Belçika’da bir şehirde seçimlerin yenilenme kararı alındığını söyleyerek konuşmasını sürdüren Cumhurbaşkanı Erdoğan, "Dağdan talimatlar geliyor, terörist başlarının kimlerle beraber olunması gerektiğini isim vererek, CHP adayıyla beraber olmanız gerektiğini söyleyenlerin kimler olduğunu televizyonlardan izliyoruz. Biz, sandıklardan oyları çalanlarla benim milletimin bir arada olacağına benim milletimin bir arada olacağına zerre kadar ihtimal vermiyorum. Yüksek Seçim Kurulu da bunların hepsini tek tek tespit ederek, böylece iptale gidip 23 Haziran'ı da seçim tarihi olarak belirlemiştir. Dünyanın neresinde demokrasinin en önemli aracı olan seçimlerin şaibeden arınmak üzere yenilenmesine karşı çıkıldığı görülmüştür. Belçika'nın bir şehrinde yenilenmesine ilişkin karar verildi. Bakalım Belçika’da bu karara karşı kampanyalar başlatılacak mı? Bu kararı veren yargı mensupları isim isim sayılıp tehdit edilecek, çete yaftası vurularak itibar suikastine maruz bırakılacak mı? Belçika parlamentosunda bu sebepten darbe çığırtkanlığı yapan çıkacak mı? Ülkemizden başka hiçbir yerde böyle manzaralar göremezsiniz. İşte Avusturya’da 2 yıl sonra cumhurbaşkanlığı seçiminin tekrarına karar veriyorlar. Dünya yıkıldı mı, bir yerler ayağa kalktı mı? Ama bizde görüyorsunuz, bu ülkede ana muhalefetin başındaki zat nasıl tehditler sallıyor ortada. Anayasanın 138. Maddesini ayaklar altına alıyor, buna karşı bir ses yok. İma dahi edemez, ben söylemiyorum, anayasa söylüyor. Bunlar imayı bırakın tehdit ediyor. Sandıktan korkan siyasetçilerin olduğu tek yer bizim memleketimizdir. Halbuki bir yerde seçim yapılıyorsa, gerektiğinde yenileniyorsa orada demokrasi işliyor demektir.
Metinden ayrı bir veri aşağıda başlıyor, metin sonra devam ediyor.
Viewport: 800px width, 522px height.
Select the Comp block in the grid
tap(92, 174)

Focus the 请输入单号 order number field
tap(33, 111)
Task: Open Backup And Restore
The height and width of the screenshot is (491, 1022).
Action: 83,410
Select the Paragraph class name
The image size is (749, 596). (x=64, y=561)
Seçimlerin yapılması ve gerektiğinde yenilenmesinde tıkanıklık varsa orada demokrasinin tehlikede olduğu anlamı çıkar" diye konuştu.
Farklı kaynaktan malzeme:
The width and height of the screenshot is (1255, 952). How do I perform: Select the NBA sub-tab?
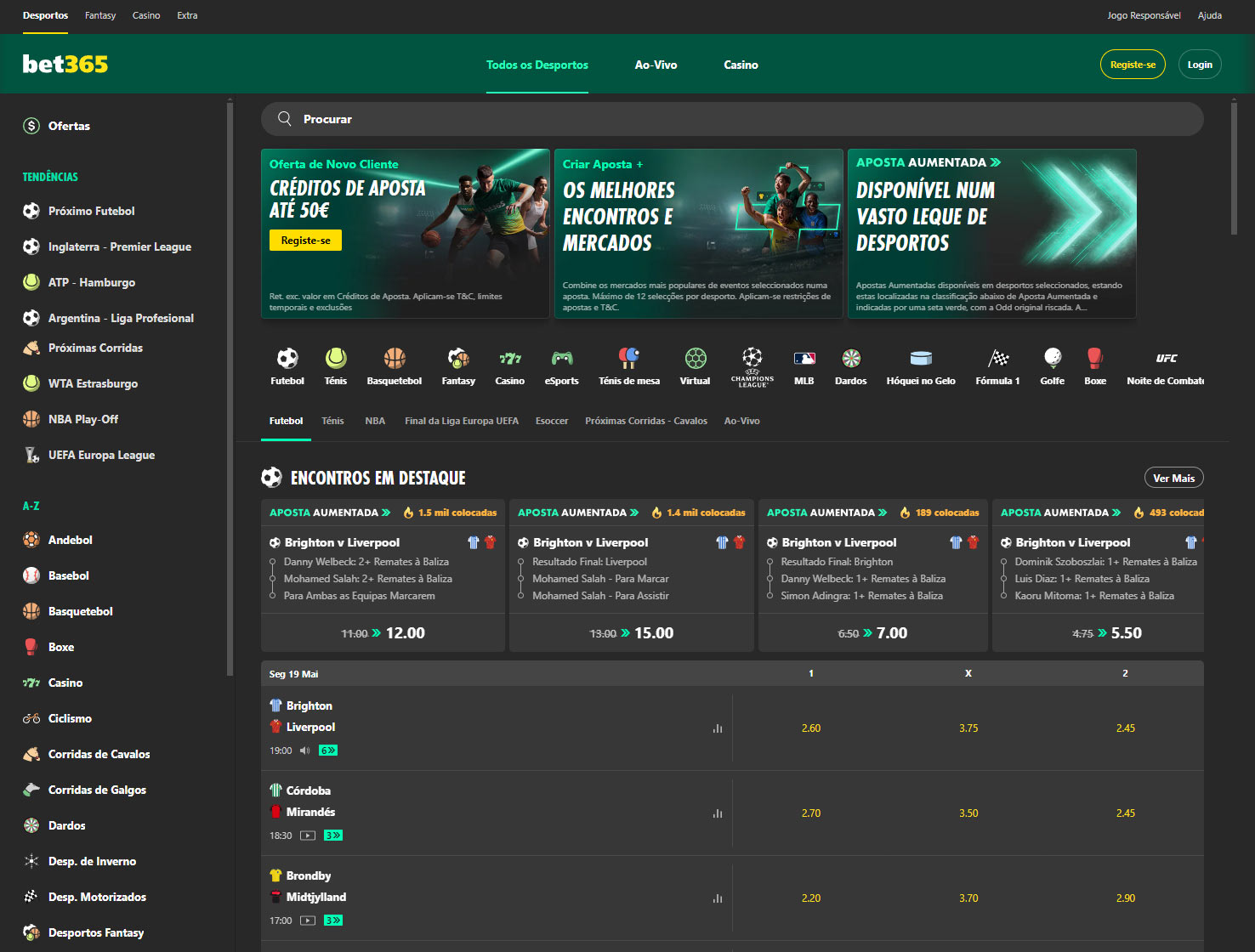pyautogui.click(x=375, y=421)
“BUNLAR ŞİRAZEDEN ÇIKTI, STATLARA PANKARTLARLA FETÖ'NÜN UŞAĞI KİŞİLERİN SLOGANLARINI TRİBÜNLERE ASIYORLAR"
Milli iradeyi sonuna kadar savunacaklarını ifade eden Cumhurbaşkanı Erdoğan, “Demokrasinin işlemesine katkıda bulunduğumuz bu yönde alınan kararı da saygı ile karşıladığımız için suçlanıyorsak bu bizim için ancak şeref payesi olabilir. Milli iradeyi demokrat postu altındaki faşist ruhlu tek parti özlemcilerinin hezeyanlarına biz kurban vermeyeceğiz. Mili irade bizim her şeyimizdir sonuna kadar savunacağız. Vesayet ortaklarının kazanı kaynatarak birilerine kullanışlı ortam hazırlamalarına asla müsaade etmeyeceğiz. Bunları umursamayacak ve sonuna kadar milli iradenin milletin sandığın yanında yer almasını sürdüreceğiz. Milletimizi, ortak değerlerimiz ve hedeflerimiz altında toplamaya devam edeceğiz. Bunlar bu kadar şirazeden çıktı ki statlara pankartlar asıyorlar. Pankartlarla FETÖ’nün uşağı kişilerin sloganlarını tribünlere asıyorlar, bunlara asla geçit vermeyeceğiz. Bunlar yanlış yolda, bunu biz düzelteceğiz. Statlara bu tür ayrımcılık getirenlere 23 Haziran'da milletim gereken dersi verecektir. Bu statları biz yaptık, kapalı spor salonunda beyefendinin 23 Nisan’daki sloganvari ifadelerini insanlara söylettiriyorlar. Bunların hepsi kayda giriyor, gereğini yapacağız, bunlara eyvallah diyemeyiz” şeklinde konuştu.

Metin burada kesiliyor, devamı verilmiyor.